À compter du 1er décembre 2023, l’accès à POEMs et à Essential Evidence Plus ne fera plus partie des avantages offerts aux membres de l’AMC.
Question clinique
Does self-monitoring of blood pressure improve outcomes in patients with hypertension compared with standard office-based monitoring?
L’Essentiel
After one year, self-monitoring and self-monitoring plus telemonitoring of blood pressure results in small, nonclinically significant improvements in systolic blood pressure over usual office-based care. Regardless, the real question is whether patients are better off as a result. 1b
Référence
Plan de l'etude: Randomized controlled trial (nonblinded)
Financement: Government
Cadre: Outpatient (primary care)
Sommaire
These authors identified patients from primary care practices in England who had uncomplicated hypertension and systolic blood pressure higher than 145 mm Hg. The included patients (N = 1182) were older than 35 years and took no more than 3 antihypertensive medications. The researchers then randomized the patients to 1 of 3 interventions: usual care managed by the primary care clinician, self-monitoring, and self-monitoring plus telemonitoring. The patients in the usual care group attended follow-up sessions and had medications titrated at the discretion of the clinician. The self-monitoring patients were asked to obtain 2 blood pressure readings twice daily during the first week of each month. They received a simple color chart that prompted office visits in the event of very high or very low readings, otherwise they mailed in their readings. The patients in the combined self- and tele-monitoring group sent their blood pressure readings via standard text messaging. The system also prompted the patient to seek care for very high or very low readings. For the latter 2 groups, the clinicians were able to titrate the patients' medications based on patient-specific blood pressure goals determined by age, diabetes status, and other clinician-specific judgments. At baseline, the average blood pressure among the participants was 153/86. After 12 months, 15% of the participants had dropped out of the study.
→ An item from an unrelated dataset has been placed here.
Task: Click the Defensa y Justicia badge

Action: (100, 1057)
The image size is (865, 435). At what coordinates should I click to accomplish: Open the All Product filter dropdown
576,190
At the end of 12 months, the average systolic blood pressure was statistically significantly lower in the 2 self-monitoring groups (usual care = 140 mm Hg; self-monitoring = 137 mm Hg; self-monitoring plus telemonitoring = 136 mm Hg). This difference is unlikely to be clinically significant. Adherence and adverse event rates were similar across all 3 treatment groups. The overall rate of office visits was also similar. In this era of registry-driven health quality measures, having patients with controlled blood pressures will benefit primary care physicians in terms of quality ratings and other quality-driven payment schemes.
Reviewer
Henry C. Barry, MD, MS
Professor
Michigan State University
East Lansing, MI
Commentaires
The important issue in at home BP monitoring is to then treat the patient's BP vigorously and then it would be expected to have an effect on outcome
Good poem
importantly, although there were differences in BP, they were not clinically significant.
not clinically relevant as per outcome of this study but only better for physician pay ! / ?
this study made no reference to other lifestyle changes. Patients who are on self-monitoring programs usually are also more adherent to diet and exercise, which can also contribute to lowering the blood pressure.